Activity — In the records below, find each line with "magnifier" and copy it.

*** Opening The data ***

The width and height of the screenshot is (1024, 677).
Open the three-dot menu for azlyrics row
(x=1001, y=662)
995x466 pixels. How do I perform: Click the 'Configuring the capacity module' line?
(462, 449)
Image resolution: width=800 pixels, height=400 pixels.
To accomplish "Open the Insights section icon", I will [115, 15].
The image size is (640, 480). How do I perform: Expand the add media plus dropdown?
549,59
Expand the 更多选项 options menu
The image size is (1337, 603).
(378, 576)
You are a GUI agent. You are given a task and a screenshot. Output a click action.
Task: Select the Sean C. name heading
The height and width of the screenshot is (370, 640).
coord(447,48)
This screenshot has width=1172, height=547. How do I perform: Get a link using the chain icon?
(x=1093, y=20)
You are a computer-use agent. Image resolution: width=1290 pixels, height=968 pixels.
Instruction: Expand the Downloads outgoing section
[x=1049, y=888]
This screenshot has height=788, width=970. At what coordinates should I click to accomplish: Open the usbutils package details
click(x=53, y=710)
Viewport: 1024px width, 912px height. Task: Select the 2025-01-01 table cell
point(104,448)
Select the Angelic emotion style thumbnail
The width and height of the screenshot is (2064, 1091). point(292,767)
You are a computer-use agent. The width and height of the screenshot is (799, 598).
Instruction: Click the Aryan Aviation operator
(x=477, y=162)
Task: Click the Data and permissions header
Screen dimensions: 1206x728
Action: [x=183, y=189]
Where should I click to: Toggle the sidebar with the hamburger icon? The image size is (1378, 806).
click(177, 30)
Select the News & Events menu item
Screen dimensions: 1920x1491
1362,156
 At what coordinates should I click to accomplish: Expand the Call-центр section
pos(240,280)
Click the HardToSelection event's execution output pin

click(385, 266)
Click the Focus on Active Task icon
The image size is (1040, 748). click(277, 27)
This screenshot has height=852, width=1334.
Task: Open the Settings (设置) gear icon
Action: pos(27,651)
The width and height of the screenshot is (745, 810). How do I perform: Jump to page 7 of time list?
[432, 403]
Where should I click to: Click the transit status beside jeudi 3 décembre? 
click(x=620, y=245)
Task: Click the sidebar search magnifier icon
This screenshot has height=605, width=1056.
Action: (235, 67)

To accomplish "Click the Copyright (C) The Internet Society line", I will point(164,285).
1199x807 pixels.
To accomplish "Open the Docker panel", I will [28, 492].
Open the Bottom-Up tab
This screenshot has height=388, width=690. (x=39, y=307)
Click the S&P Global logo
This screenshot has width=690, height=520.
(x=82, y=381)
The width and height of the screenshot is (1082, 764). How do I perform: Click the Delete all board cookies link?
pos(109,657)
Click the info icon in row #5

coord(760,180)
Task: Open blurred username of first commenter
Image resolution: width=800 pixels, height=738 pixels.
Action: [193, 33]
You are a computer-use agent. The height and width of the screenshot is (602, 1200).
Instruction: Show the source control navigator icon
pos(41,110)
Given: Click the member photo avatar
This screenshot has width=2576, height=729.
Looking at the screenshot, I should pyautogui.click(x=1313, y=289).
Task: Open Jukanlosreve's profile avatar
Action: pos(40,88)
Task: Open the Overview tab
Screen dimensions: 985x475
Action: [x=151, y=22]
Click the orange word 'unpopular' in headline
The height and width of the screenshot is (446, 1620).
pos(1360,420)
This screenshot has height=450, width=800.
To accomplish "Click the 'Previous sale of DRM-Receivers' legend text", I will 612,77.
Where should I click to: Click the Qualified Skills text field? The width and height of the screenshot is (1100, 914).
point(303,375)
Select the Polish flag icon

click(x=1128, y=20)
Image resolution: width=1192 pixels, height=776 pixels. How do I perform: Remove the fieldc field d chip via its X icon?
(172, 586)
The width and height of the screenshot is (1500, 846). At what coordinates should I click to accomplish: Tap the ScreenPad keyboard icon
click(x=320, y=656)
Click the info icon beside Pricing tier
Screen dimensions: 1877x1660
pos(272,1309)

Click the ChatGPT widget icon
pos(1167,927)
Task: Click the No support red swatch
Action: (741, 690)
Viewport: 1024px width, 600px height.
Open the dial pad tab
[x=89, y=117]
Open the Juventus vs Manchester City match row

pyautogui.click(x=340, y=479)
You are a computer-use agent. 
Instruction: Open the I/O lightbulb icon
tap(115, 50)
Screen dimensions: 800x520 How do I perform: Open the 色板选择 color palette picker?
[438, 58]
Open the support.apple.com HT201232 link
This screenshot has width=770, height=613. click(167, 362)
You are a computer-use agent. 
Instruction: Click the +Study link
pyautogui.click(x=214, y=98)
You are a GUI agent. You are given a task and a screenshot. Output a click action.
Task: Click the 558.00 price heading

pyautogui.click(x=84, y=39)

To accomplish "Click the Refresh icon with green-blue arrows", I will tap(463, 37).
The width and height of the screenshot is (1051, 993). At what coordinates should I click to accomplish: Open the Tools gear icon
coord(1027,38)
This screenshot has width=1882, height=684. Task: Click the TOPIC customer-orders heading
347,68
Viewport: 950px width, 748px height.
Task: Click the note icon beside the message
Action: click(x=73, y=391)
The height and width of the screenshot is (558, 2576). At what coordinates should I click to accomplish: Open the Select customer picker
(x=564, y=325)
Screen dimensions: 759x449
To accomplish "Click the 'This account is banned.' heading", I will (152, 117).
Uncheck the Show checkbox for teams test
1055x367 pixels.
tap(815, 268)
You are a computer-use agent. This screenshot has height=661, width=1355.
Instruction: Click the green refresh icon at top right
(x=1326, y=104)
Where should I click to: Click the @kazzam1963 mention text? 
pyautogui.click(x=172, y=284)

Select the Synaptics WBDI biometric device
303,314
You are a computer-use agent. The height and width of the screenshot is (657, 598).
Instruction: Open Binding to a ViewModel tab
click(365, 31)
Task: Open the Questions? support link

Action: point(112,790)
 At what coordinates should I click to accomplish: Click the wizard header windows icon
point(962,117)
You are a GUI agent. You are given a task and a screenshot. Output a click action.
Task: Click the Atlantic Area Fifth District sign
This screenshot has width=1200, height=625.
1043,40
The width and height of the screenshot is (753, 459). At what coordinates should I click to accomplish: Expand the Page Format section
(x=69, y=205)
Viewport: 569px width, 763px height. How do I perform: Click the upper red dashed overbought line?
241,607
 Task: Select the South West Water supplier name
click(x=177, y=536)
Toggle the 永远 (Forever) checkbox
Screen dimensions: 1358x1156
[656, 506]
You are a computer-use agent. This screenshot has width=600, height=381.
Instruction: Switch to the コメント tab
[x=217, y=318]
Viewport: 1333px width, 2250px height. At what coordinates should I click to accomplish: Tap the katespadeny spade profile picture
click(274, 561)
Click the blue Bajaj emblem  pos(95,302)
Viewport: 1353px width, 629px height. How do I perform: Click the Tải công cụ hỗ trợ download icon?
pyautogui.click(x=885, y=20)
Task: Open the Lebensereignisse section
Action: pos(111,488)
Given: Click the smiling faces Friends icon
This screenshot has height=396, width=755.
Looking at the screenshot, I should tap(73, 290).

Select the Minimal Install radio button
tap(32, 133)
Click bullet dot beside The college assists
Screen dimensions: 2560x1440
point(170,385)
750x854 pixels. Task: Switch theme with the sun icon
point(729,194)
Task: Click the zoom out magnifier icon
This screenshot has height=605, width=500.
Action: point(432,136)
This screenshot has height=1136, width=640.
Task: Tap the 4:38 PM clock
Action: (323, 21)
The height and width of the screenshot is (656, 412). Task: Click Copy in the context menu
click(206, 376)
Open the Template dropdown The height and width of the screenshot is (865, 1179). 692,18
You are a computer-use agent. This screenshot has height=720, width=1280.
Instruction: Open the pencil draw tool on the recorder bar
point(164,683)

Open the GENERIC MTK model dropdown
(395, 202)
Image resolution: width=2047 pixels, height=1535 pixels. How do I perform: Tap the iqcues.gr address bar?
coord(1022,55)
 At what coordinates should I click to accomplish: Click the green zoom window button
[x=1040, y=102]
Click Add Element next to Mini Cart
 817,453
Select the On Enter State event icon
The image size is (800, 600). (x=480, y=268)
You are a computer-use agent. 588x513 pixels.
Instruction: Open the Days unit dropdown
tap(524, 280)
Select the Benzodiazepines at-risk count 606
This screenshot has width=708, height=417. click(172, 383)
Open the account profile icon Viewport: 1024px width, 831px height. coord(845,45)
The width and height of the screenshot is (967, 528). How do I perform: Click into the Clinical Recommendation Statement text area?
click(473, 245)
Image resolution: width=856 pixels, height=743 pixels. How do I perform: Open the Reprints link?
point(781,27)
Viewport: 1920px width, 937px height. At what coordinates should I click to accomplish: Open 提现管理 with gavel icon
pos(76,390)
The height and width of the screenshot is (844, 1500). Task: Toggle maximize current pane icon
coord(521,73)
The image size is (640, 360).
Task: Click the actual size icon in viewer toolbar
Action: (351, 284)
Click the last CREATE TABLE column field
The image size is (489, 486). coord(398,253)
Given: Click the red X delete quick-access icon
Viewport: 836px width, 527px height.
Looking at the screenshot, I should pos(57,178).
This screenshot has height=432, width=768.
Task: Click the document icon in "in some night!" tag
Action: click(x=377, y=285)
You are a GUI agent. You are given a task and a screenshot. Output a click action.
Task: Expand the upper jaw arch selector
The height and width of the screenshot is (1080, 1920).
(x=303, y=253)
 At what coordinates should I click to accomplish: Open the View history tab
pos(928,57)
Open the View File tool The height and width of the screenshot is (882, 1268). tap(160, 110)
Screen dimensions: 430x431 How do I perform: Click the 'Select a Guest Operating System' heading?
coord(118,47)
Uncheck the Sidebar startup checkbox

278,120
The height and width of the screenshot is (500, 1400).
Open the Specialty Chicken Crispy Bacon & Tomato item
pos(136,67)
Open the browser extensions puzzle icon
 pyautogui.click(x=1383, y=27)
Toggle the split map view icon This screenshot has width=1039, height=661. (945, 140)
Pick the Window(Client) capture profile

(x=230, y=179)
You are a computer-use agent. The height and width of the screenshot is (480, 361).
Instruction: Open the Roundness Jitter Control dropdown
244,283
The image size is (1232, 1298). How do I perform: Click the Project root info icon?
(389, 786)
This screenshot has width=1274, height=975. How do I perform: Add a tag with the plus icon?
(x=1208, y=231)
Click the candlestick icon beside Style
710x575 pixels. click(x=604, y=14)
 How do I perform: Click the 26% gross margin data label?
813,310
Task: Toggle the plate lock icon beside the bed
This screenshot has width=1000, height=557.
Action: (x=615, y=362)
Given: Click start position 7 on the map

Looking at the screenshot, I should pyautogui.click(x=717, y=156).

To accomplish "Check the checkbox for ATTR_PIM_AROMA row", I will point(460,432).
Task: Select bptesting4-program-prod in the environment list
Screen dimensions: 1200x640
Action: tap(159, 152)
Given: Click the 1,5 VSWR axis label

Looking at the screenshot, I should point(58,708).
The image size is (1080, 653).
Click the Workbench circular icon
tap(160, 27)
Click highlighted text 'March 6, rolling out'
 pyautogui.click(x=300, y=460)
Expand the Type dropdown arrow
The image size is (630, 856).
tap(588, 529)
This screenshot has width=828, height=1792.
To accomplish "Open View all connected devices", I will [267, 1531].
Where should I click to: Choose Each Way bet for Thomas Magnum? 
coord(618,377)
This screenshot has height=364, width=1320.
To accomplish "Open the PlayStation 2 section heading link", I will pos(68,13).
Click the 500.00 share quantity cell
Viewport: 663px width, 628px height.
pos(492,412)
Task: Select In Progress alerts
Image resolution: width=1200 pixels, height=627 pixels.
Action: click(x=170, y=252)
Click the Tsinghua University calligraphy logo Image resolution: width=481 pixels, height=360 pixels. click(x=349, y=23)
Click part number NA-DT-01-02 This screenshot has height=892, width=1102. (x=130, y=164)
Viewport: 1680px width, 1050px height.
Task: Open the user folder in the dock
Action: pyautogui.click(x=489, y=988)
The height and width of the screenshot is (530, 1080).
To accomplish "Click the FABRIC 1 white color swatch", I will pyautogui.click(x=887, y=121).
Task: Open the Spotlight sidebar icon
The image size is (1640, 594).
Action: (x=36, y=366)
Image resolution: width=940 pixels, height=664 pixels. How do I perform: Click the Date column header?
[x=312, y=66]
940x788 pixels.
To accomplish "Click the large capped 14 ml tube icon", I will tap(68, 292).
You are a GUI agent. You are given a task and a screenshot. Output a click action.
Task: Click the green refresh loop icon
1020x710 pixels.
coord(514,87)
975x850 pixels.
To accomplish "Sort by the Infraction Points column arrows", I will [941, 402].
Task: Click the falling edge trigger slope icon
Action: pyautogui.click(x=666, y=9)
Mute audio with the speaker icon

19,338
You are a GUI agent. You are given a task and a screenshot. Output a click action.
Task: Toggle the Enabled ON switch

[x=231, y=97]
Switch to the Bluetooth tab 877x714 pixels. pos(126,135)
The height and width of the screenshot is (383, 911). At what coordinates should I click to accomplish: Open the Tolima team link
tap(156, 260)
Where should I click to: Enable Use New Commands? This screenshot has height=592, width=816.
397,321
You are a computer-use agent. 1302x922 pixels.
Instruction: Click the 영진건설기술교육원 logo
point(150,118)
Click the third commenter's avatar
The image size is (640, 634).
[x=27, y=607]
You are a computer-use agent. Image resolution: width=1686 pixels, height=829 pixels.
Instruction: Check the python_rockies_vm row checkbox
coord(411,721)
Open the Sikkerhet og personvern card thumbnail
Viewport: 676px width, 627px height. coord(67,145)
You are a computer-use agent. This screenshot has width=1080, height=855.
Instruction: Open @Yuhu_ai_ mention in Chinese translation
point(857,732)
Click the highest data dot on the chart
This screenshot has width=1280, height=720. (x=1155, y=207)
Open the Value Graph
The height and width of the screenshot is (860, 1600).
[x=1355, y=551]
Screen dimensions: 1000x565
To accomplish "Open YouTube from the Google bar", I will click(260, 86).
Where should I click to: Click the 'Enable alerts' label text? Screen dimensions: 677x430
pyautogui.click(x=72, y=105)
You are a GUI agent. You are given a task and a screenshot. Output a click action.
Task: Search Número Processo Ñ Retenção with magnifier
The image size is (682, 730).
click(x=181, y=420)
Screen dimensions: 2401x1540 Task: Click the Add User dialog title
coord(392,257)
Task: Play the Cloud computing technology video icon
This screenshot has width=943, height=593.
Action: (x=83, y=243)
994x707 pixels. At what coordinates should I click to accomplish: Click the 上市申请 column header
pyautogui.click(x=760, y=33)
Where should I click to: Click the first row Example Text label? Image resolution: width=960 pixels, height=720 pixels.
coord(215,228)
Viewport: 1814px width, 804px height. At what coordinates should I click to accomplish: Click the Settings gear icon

*** Closing The data ***

Response to this task —
Task: Click the sidebar search magnifier icon
Task: Click the zoom out magnifier icon
Task: Search Número Processo Ñ Retenção with magnifier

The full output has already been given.